* Selected excerpt:
──────────
Post by TheShadow on Jan 2, 2009 11:59:39 GMT -5
bleacherreport.com
by James Williamson
Everyone on this site has heard Al Davis mentioned at least once. Most of the time, he is the brunt of a joke or a humor article. I, myself, have made a joke about him.
However, do we know the real Al Davis? Most talk about him as if he has never had any success, and has been the Dr. Frankenstein of the football world with his creature known as the Oakland Raiders football team.
There is much more to Al Davis than meets the eye. This man is a genius. I think he has made the Raiders into one of the best teams in history. In fact, I think their success at times is better than any other team in the game.
Where do we start with Al Davis though? Let’s start when he was younger, before the skin started to sag.
Al Davis was born on Independence Day of 1929, a few months before the stock market had its historical crash, and the Great Depression followed. He was lucky enough to be born into a wealthy family and graduated from Syracuse University with a degree in English.
However, he was a master in football. He was a line coach at Adelphi College, then went to U.S. Army team as a head coach. After a few years, he became the line coach at Southern California.
He finally came in the professional league as an offensive end coach (receivers coach) for the San Diego Chargers. He worked there from 1960 to 1962, and trained Lance Alworth, one of the top receivers of all time.
Then came the event that changed his life. He became the head coach and general manager for the Oakland Raiders. Before he arrived, the Raiders had compiled a 9-33 record in their first three years of playing. Davis came in, and in his first year, led the Raiders to a 10-4 record. He was the unanimous decision for AFL Coach of the Year in 1963.
His next two seasons as the head coach were not as successful though. In total, his record with the Raiders was 23-16-3 for his entire three years. He was appointed to be the Commissioner of the AFL in 1966.
Now this is where it gets a little confusing, so pay close attention.
The AFL was a separate league from the NFL itself. A group of wealthy businessmen, lead by Lamar Hunt, had petitioned the NFL separately for their own NFL expansion teams. After they were denied, Lamar Hunt brought them together to make a separate league themselves.
A total of ten teams were created as a result. They are (were): Oakland Raiders, New York Titans (now the New York Jets), Houston Oilers (now the Tennessee Titans), Dallas Texans (now the Kansas City Chiefs), Boston Patriots (now the New England Patriots), Buffalo Bills, Miami Dolphins, San Diego Chargers, Denver Broncos, and the Cincinnati Bengals.
The two leagues were having their own Cold War with each other, but it reached its peak when, you guessed it, Al Davis showed up.
To put it simply, Al Davis is like a raider. He's fierce, doesn't back down, and when you combine that with his intellect and genius, he was a deadly opponent. He went into the position of Commissioner and started his own strategic attack of getting the best players.
Now, in case you are still a bit puzzled, let me explain. We have a set draft of today. The worst team gets the first pick of the draft, and it follows a pattern until the draft is done. However, when the AFL showed up, it wanted the best players too, naturally.
The competition for draft picks was more like an auction really. The two leagues would each have separate drafts and players were picked at different positions in each draft by a different team. The player would have to choose which team to go to, and usually that was the team with the most money.
──────────
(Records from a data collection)
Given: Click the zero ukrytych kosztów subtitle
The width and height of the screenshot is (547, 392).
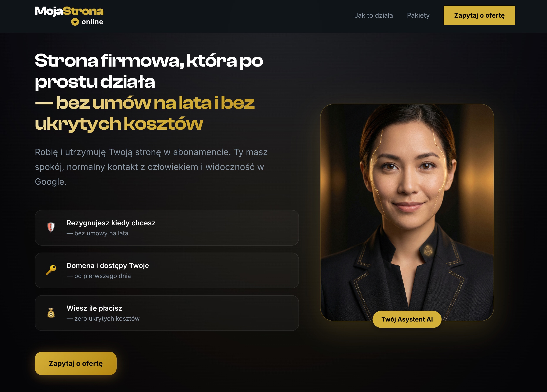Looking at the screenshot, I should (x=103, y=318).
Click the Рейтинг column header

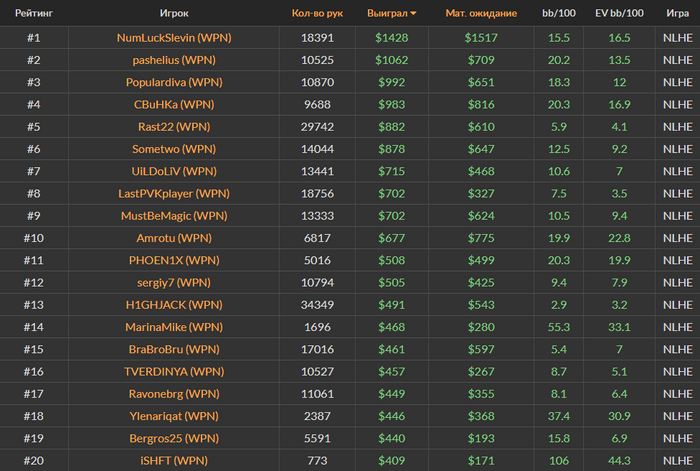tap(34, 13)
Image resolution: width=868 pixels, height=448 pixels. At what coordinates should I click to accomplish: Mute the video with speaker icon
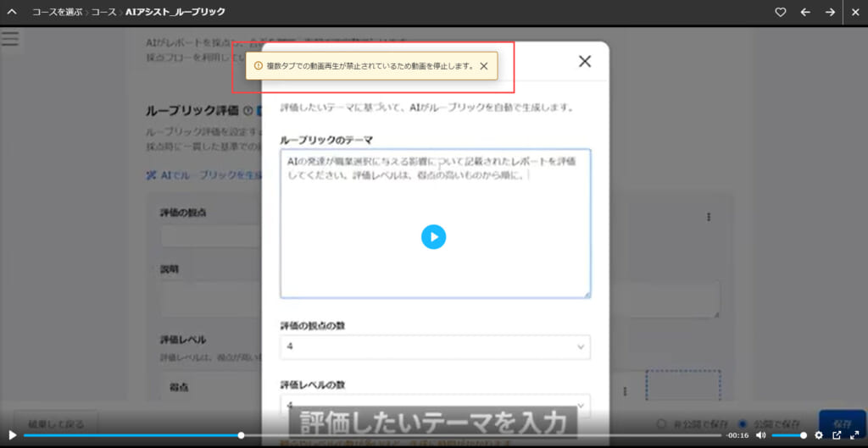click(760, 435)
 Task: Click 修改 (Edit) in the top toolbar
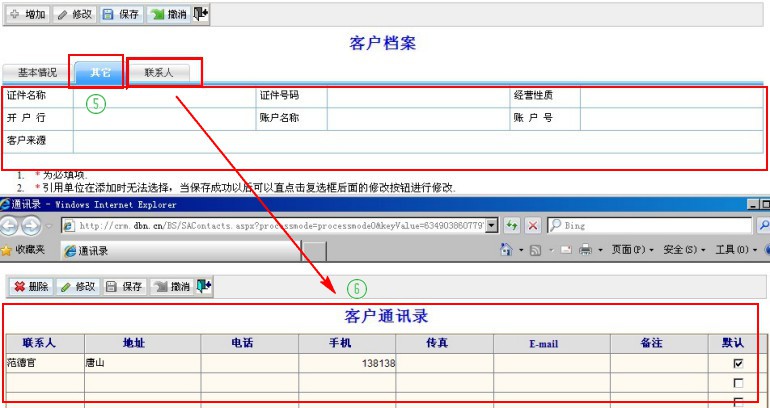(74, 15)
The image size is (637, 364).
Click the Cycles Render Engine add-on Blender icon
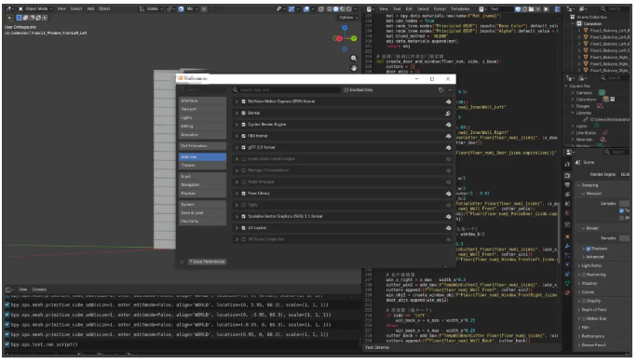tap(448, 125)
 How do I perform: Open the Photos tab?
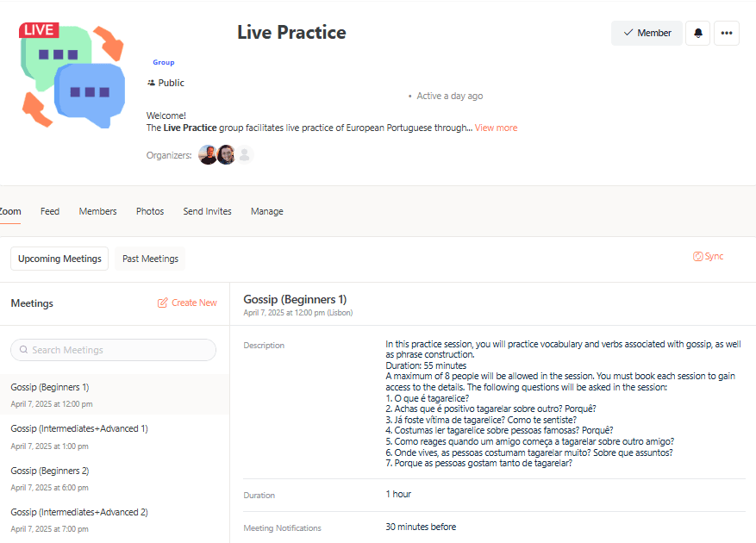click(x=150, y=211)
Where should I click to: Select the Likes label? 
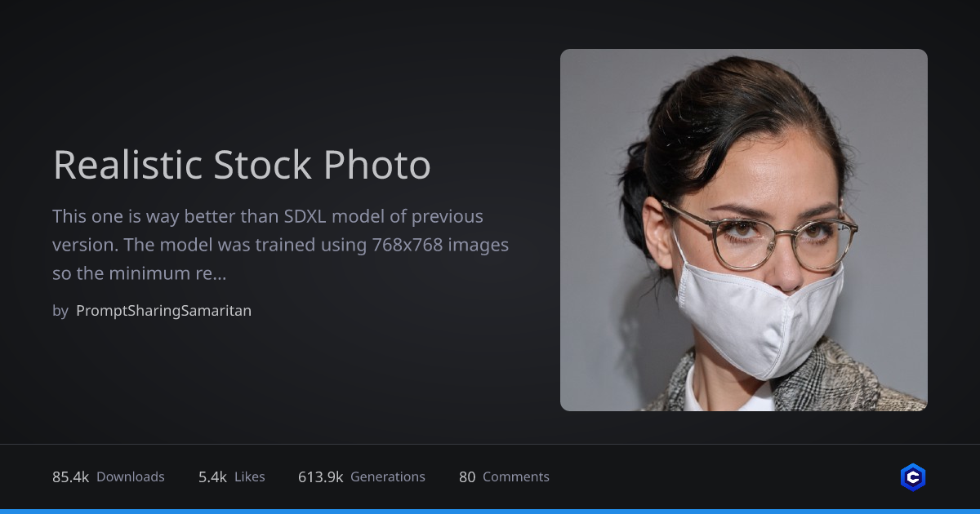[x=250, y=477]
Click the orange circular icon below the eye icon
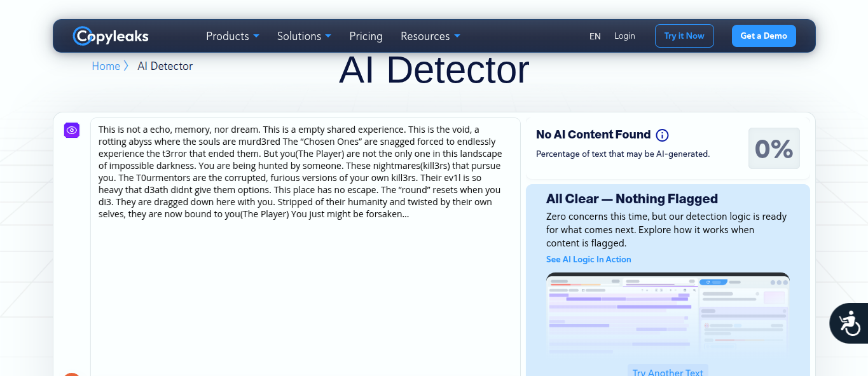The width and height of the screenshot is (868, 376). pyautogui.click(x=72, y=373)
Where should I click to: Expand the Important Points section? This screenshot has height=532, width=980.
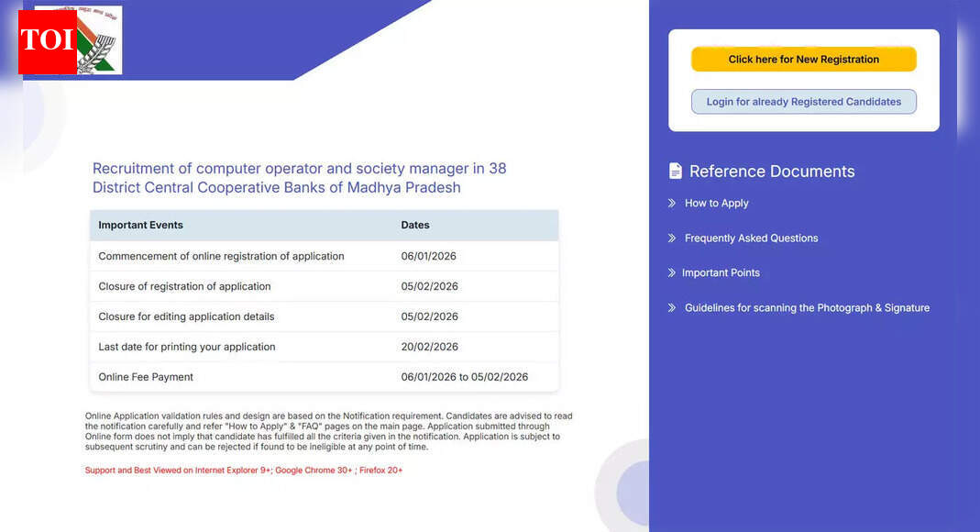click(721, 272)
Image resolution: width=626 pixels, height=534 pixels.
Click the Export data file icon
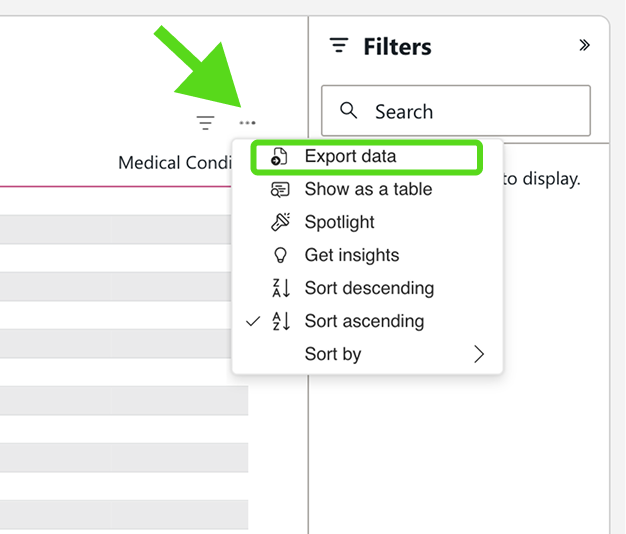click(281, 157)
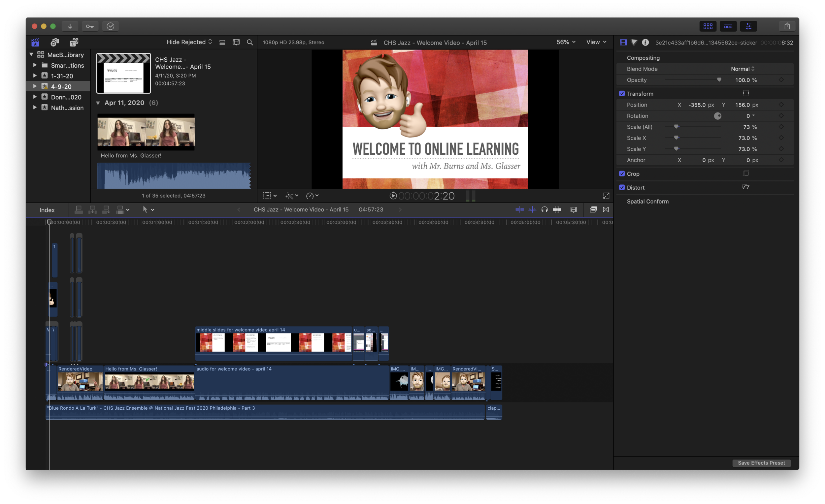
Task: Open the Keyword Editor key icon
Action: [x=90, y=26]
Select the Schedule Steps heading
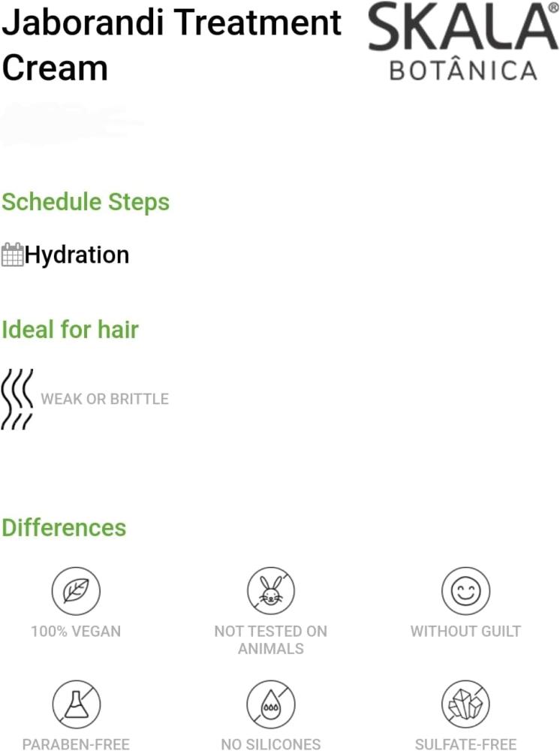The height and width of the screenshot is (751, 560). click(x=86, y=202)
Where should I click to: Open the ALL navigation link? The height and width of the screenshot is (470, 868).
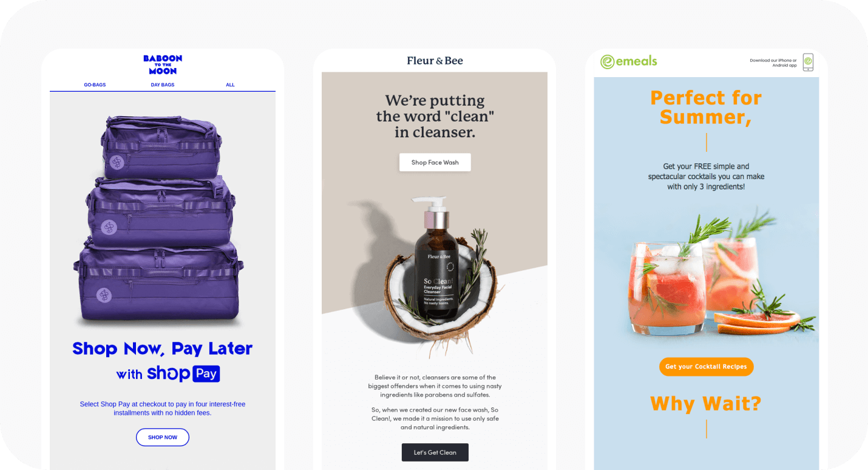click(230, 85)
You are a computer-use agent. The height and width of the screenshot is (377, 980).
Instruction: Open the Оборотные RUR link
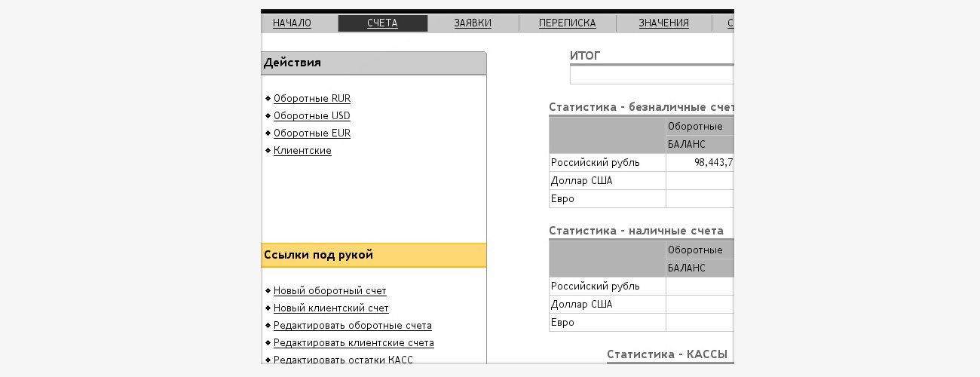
──────────
* Direction A: According to the article on Al Davis, what degree did Davis earn from Syracuse University?
* Direction B: Update the stretch of the records from the line containing "You are a computer-use" through the end of the records, replacing "Open" with "Click" and changing nothing else. Give only these lines, without the pictures.

* Exercise response A: A degree in English.

* Exercise response B:
You are a computer-use agent. The height and width of the screenshot is (377, 980).
Instruction: Click the Оборотные RUR link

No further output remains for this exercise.